Do “people in general” actually exist? In Book XIV, chapter 2 of the City of God, Augustine discusses “the carnal life” and mentions, on one extreme end, the Epicureans, who believes man’s chief good is found in his body, and, on the other extreme end, the Stoics, who place man’s chief good in the spirit. However, between these two extremes, Augustine mentions, “people in general, who are not attached to any philosophical doctrine, who hold no sort of theory, but, [have] a natural propensity toward sensuality…”

From a modern perspective, that Augustine would characterize “people in general” is fascinating, and it is doubly fascinating that “people in general” live according to no philosophy or theory. “People in general” live milquetoast lives. Augustine does not describe the creedless man as some kind of curio or outlier, but offhandedly suggests he is typical.

This “man in general” may exist as an historical artifact, or “people in general” may play the same sort of role in Augustine’s thought which “the state of nature” played in the imagination of Rousseau. That is, so far as Rousseau could tell, the “state of nature” was a logical necessity, even while he acknowledged no historical or scientific evidence for it. The “state of nature” was not historical, but an ideological playground wherein Rousseau could test and refine his theories. So, too, one has to wonder whether a living human could be found who is “not attached to any philosophical doctrine” and held to “no theory.” Nonetheless, when Augustine thinks of “people in general,” he thinks of a man settling for a life of basic sensual gratification— nothing outlandish, nothing special, nothing charged with meaning. “People in general” are content with the Thanksgiving meal which is good enough, the suit which is good enough, the wife who is pretty enough. A life full of things pleasant enough to not breed dissatisfaction, but not so pleasant as to recognize a divine gift-giver. A life without fantastic desire, a life without dismal failure or success.

The same “people in general” are typically found in the first acts of British films, watching television as they eat dinner, surrounded by drab, sparse, angular apartments. Such images set a dull standard for life which the hero will either try to escape, or tragically sink back into. We do not find “people in general” proposing, delivering toasts, weeping at funerals, although they presumably do so. Whether “people in general” exist, or whether it is fair to characterize any man as “people in general,” such a category of person exists as a standard by which we may judge others and the awfulness of our own lives.

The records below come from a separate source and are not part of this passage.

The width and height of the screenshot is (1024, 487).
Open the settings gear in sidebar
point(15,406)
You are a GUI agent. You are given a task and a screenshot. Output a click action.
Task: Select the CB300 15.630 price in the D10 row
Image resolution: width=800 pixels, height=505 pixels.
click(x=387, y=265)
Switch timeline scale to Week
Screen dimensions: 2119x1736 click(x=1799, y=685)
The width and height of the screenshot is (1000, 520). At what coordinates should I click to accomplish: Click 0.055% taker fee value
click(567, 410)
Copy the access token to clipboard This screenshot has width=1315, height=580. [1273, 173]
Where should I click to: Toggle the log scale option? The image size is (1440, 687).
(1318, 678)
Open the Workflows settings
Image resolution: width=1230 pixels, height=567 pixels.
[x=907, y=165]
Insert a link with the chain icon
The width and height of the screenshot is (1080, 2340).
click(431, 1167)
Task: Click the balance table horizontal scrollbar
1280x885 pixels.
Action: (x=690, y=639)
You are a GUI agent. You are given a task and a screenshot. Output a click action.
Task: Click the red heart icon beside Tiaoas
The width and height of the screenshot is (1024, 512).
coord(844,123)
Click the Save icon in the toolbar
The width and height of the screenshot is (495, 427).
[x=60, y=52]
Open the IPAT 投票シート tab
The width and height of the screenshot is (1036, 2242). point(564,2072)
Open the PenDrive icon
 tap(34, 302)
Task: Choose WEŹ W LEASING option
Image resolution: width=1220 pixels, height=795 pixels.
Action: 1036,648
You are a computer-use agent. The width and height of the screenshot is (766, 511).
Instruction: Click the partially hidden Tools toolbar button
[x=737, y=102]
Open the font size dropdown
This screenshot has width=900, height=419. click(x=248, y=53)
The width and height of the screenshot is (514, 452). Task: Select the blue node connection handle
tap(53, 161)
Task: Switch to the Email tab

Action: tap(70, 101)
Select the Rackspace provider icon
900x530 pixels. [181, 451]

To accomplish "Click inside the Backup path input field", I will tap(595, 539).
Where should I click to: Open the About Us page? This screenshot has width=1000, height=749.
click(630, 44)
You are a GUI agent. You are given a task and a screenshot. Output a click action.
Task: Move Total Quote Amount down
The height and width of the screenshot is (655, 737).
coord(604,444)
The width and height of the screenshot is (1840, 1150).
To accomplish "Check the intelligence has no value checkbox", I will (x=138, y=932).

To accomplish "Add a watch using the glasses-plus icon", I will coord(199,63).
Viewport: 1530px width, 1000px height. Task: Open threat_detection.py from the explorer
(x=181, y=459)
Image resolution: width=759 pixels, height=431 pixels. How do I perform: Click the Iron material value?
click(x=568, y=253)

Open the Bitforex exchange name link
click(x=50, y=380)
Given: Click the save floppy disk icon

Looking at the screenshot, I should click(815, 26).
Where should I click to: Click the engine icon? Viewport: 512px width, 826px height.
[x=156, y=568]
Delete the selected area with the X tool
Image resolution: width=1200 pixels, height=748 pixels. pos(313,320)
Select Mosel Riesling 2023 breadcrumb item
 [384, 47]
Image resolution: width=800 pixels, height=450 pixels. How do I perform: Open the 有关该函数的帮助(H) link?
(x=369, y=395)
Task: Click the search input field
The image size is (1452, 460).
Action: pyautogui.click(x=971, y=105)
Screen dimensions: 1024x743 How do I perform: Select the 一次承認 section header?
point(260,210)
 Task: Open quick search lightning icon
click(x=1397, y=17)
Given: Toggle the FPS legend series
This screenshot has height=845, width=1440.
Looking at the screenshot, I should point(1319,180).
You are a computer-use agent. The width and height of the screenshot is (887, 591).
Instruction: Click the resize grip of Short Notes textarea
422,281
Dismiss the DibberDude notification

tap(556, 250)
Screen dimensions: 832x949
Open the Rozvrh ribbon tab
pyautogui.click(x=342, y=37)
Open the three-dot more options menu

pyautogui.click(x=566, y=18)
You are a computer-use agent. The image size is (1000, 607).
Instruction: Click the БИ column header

A great many films and novels begin with a man discovering, to his own horror, that he may have become “people in general.” When I am at the grocery store and the woman in front of me is purchasing a greater quantity of prepackaged foods than I am, she becomes “people in general.” When I am in California, eating at In N Out Burger, and I stare out the window at all the people in line at McDonalds across the street, those people are “people in general.” When I notice that my shoes are nicer than another man’s shoes, the man with lesser shoes is “people in general.” When I notice my children are better behaved than another man’s children, his children become “children in general.” Of course, there is a tipping point, and when I notice a sufficient number of special things around me which are not mine, I become “people in general,” and this is terrifying because “people in general” do not actually exist, but are an abstraction.

The unexamined life is “a life in general,” and it is not a thing which philosophers or Christians every permanently escape, but which we are occasionally called out of. At this moment, I am fighting to not write an essay in general. In a few moments, I will fight against the temptation to teach class in general, and for the day to generally pass away, and then the evening. “Whatever your hand finds to do, do it with all your might.”